Wal-Mart and Best Buy will sell MP3s on flash-memory cards
SlotMusic is SanDisk's attempt to replace the CD as the brick-and-mortar media for music. Flash-memory cards, preloaded with music files, will be sold in stores like Best Buy and Wal-Mart. There aren't many other details yet, aside from a press release and the "Check back soon" SlotMusic.org site.
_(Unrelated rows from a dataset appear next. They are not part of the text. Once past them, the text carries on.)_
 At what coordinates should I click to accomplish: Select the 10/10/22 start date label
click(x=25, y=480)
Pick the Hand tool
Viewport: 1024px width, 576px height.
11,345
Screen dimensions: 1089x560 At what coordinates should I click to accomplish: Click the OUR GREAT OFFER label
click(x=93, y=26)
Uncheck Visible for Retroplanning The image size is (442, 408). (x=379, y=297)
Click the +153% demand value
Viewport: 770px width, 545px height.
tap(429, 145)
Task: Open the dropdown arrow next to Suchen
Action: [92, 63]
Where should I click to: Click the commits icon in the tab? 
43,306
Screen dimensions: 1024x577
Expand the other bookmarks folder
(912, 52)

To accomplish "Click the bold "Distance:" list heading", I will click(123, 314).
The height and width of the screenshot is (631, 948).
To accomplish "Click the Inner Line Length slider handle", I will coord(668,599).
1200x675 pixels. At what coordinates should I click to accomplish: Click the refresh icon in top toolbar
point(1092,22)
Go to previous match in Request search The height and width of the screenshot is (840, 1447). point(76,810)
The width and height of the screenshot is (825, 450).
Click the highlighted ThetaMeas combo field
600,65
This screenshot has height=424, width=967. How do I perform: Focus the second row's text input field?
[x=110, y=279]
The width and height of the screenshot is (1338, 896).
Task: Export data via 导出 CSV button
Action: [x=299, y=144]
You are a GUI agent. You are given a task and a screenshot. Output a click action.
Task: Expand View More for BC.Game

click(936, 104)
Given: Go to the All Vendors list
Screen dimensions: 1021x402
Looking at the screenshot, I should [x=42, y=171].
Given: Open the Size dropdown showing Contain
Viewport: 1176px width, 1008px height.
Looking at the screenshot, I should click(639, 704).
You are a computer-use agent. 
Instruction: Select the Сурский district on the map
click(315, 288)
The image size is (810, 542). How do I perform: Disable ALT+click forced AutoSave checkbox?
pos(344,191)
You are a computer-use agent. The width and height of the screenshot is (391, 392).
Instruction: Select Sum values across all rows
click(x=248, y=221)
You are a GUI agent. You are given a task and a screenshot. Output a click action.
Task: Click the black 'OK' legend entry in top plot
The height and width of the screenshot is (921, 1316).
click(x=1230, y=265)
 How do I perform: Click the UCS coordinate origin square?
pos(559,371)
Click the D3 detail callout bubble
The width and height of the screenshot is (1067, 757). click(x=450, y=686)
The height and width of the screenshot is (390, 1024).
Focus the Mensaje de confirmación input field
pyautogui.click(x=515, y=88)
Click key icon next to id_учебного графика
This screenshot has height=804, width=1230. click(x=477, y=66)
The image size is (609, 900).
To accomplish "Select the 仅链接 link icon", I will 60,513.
Here's a primer on the format:
- SlotMusic cards will be SanDisk MicroSD cards preloaded with music, album art and other extras.
- Each card will be packaged with a USB sleeve, making plug-in to any computer theoretically no problem.
- The details in the announcement seem intentionally vague on whether the disk will be a one-on-one alternative to CD albums, or whether record labels will create bundles that take advantage of the cards' 1 GB capacity.
- MP3 will be the audio format, with rates as high as 320 kbps rather than the grainier 128 kbps most commonly used to share MP3s. (The 128 kbps rate was chosen as the target for MP3 audio quality back in the early '90s, when ISDN lines were the future.)
- No DRM! Seriously, none.
- The Big Four music labels — EMI, Sony, Universal and Warner — have signed up.
- So far, no details on the initial catalogue of music. "Check back soon for announcements" says the artists page at SlotMusic.org.
- It's gotta be annoying to the record execs involved that Slotmusic.com is owned by a defunct band called S.L.O.T.